▸ **Activity**
Copy out the records that appear below, exactly as each one reads.

▸ **Entries supplied**
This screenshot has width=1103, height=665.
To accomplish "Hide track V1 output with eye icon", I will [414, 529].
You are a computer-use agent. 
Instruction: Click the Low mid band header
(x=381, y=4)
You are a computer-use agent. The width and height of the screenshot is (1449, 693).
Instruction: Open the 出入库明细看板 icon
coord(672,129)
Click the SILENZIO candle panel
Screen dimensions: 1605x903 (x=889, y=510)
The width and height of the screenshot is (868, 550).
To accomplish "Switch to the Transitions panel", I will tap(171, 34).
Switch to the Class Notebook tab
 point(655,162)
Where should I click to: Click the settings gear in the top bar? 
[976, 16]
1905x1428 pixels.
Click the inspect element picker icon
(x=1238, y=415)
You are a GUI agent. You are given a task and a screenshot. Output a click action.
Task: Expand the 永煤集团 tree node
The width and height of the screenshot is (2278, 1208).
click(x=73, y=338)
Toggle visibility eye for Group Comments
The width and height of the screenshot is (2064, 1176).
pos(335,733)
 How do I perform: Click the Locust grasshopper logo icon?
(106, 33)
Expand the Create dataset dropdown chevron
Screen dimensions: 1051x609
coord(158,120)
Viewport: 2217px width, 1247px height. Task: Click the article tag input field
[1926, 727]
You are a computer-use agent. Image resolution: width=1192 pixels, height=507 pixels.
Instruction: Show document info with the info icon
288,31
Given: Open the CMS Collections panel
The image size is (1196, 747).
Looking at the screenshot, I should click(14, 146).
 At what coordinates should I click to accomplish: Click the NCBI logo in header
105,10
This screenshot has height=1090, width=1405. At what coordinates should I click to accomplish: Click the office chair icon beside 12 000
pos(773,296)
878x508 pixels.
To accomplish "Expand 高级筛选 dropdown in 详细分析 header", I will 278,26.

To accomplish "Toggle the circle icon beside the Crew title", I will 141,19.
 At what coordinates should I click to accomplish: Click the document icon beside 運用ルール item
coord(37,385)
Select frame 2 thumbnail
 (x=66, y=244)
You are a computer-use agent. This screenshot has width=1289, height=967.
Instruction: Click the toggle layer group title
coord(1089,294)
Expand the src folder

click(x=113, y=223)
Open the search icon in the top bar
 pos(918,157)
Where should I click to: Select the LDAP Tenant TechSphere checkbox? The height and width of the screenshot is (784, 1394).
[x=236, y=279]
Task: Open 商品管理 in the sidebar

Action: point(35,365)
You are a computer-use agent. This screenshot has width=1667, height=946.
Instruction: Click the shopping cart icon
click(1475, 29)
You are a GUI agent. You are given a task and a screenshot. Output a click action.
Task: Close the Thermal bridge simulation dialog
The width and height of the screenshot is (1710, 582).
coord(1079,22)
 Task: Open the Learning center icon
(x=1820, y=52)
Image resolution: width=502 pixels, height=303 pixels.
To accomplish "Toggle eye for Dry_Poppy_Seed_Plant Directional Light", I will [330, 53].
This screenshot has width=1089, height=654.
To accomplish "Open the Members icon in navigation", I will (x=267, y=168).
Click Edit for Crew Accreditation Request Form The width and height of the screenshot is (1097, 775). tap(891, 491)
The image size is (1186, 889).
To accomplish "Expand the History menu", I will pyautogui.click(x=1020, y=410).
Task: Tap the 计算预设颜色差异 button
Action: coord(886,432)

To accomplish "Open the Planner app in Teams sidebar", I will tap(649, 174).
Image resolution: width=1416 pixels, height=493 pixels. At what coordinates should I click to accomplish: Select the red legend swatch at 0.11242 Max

▸ **Output for this task**
This screenshot has width=1103, height=665.
To accomplish "Hide track V1 output with eye icon", I will [414, 529].
You are a computer-use agent. 
Instruction: Click the Low mid band header
(x=381, y=4)
You are a computer-use agent. The width and height of the screenshot is (1449, 693).
Instruction: Open the 出入库明细看板 icon
coord(672,129)
Click the SILENZIO candle panel
Screen dimensions: 1605x903 (x=889, y=510)
The width and height of the screenshot is (868, 550).
To accomplish "Switch to the Transitions panel", I will tap(171, 34).
Switch to the Class Notebook tab
 point(655,162)
Where should I click to: Click the settings gear in the top bar? 
[976, 16]
1905x1428 pixels.
Click the inspect element picker icon
(x=1238, y=415)
You are a GUI agent. You are given a task and a screenshot. Output a click action.
Task: Expand the 永煤集团 tree node
The width and height of the screenshot is (2278, 1208).
click(x=73, y=338)
Toggle visibility eye for Group Comments
The width and height of the screenshot is (2064, 1176).
pos(335,733)
 How do I perform: Click the Locust grasshopper logo icon?
(106, 33)
Expand the Create dataset dropdown chevron
Screen dimensions: 1051x609
coord(158,120)
Viewport: 2217px width, 1247px height. Task: Click the article tag input field
[1926, 727]
You are a computer-use agent. Image resolution: width=1192 pixels, height=507 pixels.
Instruction: Show document info with the info icon
288,31
Given: Open the CMS Collections panel
The image size is (1196, 747).
Looking at the screenshot, I should click(14, 146).
 At what coordinates should I click to accomplish: Click the NCBI logo in header
105,10
This screenshot has height=1090, width=1405. At what coordinates should I click to accomplish: Click the office chair icon beside 12 000
pos(773,296)
878x508 pixels.
To accomplish "Expand 高级筛选 dropdown in 详细分析 header", I will 278,26.

To accomplish "Toggle the circle icon beside the Crew title", I will 141,19.
 At what coordinates should I click to accomplish: Click the document icon beside 運用ルール item
coord(37,385)
Select frame 2 thumbnail
 (x=66, y=244)
You are a computer-use agent. This screenshot has width=1289, height=967.
Instruction: Click the toggle layer group title
coord(1089,294)
Expand the src folder

click(x=113, y=223)
Open the search icon in the top bar
 pos(918,157)
Where should I click to: Select the LDAP Tenant TechSphere checkbox? The height and width of the screenshot is (784, 1394).
[x=236, y=279]
Task: Open 商品管理 in the sidebar

Action: point(35,365)
You are a computer-use agent. This screenshot has width=1667, height=946.
Instruction: Click the shopping cart icon
click(1475, 29)
You are a GUI agent. You are given a task and a screenshot. Output a click action.
Task: Close the Thermal bridge simulation dialog
The width and height of the screenshot is (1710, 582).
coord(1079,22)
 Task: Open the Learning center icon
(x=1820, y=52)
Image resolution: width=502 pixels, height=303 pixels.
To accomplish "Toggle eye for Dry_Poppy_Seed_Plant Directional Light", I will [330, 53].
This screenshot has width=1089, height=654.
To accomplish "Open the Members icon in navigation", I will (x=267, y=168).
Click Edit for Crew Accreditation Request Form The width and height of the screenshot is (1097, 775). tap(891, 491)
The image size is (1186, 889).
To accomplish "Expand the History menu", I will pyautogui.click(x=1020, y=410).
Task: Tap the 计算预设颜色差异 button
Action: coord(886,432)

To accomplish "Open the Planner app in Teams sidebar", I will tap(649, 174).
Image resolution: width=1416 pixels, height=493 pixels. At what coordinates should I click to accomplish: Select the red legend swatch at 0.11242 Max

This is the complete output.